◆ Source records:
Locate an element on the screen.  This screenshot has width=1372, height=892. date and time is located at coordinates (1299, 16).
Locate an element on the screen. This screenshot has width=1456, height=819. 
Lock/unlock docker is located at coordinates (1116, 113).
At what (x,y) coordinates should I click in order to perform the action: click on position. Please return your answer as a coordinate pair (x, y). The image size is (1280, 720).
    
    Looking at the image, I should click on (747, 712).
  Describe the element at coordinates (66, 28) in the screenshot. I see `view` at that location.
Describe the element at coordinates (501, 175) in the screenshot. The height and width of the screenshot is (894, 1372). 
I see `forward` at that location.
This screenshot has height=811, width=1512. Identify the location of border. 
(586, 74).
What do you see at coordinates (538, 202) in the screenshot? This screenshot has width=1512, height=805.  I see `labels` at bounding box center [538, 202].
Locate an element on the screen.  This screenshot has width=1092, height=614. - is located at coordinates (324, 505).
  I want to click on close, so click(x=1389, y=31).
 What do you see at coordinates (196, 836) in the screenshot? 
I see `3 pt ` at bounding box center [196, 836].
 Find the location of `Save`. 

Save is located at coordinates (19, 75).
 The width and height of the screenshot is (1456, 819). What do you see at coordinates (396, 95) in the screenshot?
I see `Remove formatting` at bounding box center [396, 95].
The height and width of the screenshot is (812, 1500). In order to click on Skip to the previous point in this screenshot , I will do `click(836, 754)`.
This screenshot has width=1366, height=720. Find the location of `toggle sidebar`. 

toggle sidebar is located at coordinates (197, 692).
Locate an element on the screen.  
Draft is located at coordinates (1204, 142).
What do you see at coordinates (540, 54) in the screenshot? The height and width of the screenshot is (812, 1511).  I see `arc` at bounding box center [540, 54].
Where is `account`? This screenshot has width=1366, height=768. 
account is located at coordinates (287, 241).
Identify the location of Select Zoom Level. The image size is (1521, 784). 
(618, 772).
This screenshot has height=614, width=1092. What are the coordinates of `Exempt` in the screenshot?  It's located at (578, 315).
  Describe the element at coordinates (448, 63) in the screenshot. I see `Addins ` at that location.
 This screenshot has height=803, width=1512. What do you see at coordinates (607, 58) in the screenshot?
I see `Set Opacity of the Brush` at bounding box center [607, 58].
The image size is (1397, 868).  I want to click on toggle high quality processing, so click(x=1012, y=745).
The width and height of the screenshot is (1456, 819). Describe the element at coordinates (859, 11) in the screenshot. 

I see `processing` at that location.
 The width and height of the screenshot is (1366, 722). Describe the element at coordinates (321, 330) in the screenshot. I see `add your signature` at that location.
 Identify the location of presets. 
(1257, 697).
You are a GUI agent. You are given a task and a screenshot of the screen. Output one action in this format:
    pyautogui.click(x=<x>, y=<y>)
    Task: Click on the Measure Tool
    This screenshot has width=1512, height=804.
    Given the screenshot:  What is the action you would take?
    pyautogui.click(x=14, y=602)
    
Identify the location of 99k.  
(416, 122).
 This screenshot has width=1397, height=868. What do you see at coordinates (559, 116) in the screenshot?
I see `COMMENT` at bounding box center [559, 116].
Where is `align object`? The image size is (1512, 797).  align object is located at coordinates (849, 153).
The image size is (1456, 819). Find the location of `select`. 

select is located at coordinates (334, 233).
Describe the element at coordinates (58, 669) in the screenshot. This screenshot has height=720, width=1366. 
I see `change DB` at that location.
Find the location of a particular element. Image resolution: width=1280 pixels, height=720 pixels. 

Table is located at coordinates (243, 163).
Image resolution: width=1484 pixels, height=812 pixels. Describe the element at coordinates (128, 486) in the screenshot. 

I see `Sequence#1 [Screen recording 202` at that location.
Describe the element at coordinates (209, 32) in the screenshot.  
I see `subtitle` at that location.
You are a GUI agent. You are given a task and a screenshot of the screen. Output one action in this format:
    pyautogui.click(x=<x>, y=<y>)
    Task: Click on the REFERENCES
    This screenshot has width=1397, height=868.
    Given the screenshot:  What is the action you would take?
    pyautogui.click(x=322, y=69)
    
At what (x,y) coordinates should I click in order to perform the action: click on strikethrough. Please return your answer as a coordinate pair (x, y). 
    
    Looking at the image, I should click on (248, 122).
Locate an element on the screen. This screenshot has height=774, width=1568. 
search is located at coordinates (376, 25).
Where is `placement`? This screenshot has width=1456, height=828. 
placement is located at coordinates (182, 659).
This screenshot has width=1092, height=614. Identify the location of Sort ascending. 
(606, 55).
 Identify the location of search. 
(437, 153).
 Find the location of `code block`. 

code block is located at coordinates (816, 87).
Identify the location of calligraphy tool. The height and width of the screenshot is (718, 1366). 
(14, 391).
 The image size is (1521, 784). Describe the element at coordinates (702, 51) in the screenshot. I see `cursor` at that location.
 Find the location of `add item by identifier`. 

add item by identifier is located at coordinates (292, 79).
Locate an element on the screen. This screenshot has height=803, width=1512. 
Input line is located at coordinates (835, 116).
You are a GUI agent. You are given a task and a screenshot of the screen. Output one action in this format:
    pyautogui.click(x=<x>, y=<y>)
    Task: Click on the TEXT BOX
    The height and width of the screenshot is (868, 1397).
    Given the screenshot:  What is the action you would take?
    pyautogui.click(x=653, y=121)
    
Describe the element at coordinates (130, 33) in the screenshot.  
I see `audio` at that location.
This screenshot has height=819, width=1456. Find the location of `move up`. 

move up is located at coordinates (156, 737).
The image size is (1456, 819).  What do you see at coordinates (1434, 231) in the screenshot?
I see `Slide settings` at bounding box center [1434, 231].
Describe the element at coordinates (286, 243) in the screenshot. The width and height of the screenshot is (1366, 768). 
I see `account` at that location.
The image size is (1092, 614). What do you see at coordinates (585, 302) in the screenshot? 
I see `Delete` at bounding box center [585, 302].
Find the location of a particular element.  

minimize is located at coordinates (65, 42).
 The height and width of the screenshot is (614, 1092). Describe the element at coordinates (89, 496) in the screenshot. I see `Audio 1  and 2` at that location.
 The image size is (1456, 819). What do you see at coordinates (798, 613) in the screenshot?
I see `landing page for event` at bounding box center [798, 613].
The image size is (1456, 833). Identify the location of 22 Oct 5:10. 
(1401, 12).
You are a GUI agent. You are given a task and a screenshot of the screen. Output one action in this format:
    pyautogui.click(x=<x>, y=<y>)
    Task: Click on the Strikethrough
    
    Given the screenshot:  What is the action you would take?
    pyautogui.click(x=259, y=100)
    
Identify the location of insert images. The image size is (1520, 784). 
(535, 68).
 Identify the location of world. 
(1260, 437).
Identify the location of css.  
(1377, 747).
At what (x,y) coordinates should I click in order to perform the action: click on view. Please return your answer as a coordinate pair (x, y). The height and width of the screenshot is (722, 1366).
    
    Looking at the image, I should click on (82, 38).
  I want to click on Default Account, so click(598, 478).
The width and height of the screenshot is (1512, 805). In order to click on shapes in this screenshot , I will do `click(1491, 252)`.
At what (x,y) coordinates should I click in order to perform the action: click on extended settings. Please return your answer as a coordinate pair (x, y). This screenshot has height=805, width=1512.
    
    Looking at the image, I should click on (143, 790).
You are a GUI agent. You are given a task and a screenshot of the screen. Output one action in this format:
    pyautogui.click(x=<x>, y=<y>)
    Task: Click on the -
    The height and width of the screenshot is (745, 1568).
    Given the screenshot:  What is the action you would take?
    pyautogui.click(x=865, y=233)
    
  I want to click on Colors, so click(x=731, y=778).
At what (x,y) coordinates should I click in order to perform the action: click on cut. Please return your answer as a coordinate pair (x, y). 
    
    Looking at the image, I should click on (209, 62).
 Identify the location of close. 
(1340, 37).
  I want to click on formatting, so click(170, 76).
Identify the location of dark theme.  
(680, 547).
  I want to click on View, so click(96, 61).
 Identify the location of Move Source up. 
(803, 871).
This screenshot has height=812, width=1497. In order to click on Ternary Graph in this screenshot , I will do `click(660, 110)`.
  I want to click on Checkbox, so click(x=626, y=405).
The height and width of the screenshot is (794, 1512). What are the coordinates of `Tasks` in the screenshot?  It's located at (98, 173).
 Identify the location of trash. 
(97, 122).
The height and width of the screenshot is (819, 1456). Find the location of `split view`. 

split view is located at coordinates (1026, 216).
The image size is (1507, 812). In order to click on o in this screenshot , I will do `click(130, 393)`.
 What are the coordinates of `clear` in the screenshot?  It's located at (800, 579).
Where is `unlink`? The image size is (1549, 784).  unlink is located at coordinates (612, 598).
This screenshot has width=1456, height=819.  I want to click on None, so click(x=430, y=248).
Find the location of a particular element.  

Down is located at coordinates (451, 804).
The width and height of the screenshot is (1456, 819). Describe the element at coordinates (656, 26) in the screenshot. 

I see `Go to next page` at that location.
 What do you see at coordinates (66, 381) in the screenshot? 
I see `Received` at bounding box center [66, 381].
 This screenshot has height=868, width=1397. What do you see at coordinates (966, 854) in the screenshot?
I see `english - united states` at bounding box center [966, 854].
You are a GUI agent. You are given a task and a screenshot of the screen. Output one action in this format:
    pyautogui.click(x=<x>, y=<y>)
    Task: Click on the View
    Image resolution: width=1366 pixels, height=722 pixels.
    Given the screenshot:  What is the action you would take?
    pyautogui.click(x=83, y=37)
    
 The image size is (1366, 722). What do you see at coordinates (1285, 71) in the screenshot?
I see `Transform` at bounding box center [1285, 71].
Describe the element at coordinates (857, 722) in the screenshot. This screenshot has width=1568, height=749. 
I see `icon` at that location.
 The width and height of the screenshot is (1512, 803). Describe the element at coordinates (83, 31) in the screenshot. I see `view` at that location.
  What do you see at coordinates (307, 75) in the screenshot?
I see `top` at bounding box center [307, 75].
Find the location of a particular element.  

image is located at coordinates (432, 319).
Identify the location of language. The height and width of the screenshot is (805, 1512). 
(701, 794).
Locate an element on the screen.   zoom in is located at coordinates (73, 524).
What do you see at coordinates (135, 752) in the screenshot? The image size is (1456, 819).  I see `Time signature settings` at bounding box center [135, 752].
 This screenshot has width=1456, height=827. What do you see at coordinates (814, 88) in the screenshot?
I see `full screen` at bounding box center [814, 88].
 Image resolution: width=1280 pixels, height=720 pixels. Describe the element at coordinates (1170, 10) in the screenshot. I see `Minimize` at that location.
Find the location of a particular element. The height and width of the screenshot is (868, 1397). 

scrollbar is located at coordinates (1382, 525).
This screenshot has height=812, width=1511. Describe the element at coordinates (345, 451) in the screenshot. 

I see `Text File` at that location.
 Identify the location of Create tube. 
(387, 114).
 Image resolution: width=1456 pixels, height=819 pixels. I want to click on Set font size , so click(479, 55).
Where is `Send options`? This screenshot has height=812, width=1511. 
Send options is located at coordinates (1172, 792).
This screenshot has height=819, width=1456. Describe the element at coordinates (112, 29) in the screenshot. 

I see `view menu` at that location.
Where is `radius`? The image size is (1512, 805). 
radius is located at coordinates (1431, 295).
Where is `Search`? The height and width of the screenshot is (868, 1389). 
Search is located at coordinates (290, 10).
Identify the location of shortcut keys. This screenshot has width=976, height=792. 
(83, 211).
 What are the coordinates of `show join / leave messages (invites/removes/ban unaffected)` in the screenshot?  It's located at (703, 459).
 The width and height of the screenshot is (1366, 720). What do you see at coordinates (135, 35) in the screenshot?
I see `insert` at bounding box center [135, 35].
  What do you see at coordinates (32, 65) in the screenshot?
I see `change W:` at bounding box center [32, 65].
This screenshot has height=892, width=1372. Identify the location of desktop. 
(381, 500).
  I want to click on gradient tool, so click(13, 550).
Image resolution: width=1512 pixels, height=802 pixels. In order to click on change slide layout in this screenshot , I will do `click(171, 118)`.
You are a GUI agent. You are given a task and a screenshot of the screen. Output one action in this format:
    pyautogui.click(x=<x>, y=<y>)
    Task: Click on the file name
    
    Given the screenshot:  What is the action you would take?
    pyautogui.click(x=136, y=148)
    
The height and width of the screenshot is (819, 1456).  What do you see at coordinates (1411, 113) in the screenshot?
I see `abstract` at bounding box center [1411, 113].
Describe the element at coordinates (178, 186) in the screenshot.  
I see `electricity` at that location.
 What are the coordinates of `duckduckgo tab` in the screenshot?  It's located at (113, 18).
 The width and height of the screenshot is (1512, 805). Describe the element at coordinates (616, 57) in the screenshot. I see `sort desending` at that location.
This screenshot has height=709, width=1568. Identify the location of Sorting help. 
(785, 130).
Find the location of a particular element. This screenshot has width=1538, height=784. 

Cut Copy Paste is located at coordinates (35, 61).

◆ Stated goal: Copy the lines from the one containing "Identify the location of calligraphy" up to and including the one containing "The image size is (1521, 784). Describe", and replace "calligraphy tool" with "brush tool" while leaving all other text unchanged.

◆ Solution below:
Identify the location of brush tool. The height and width of the screenshot is (718, 1366). 
(14, 391).
 The image size is (1521, 784). Describe the element at coordinates (702, 51) in the screenshot. I see `cursor` at that location.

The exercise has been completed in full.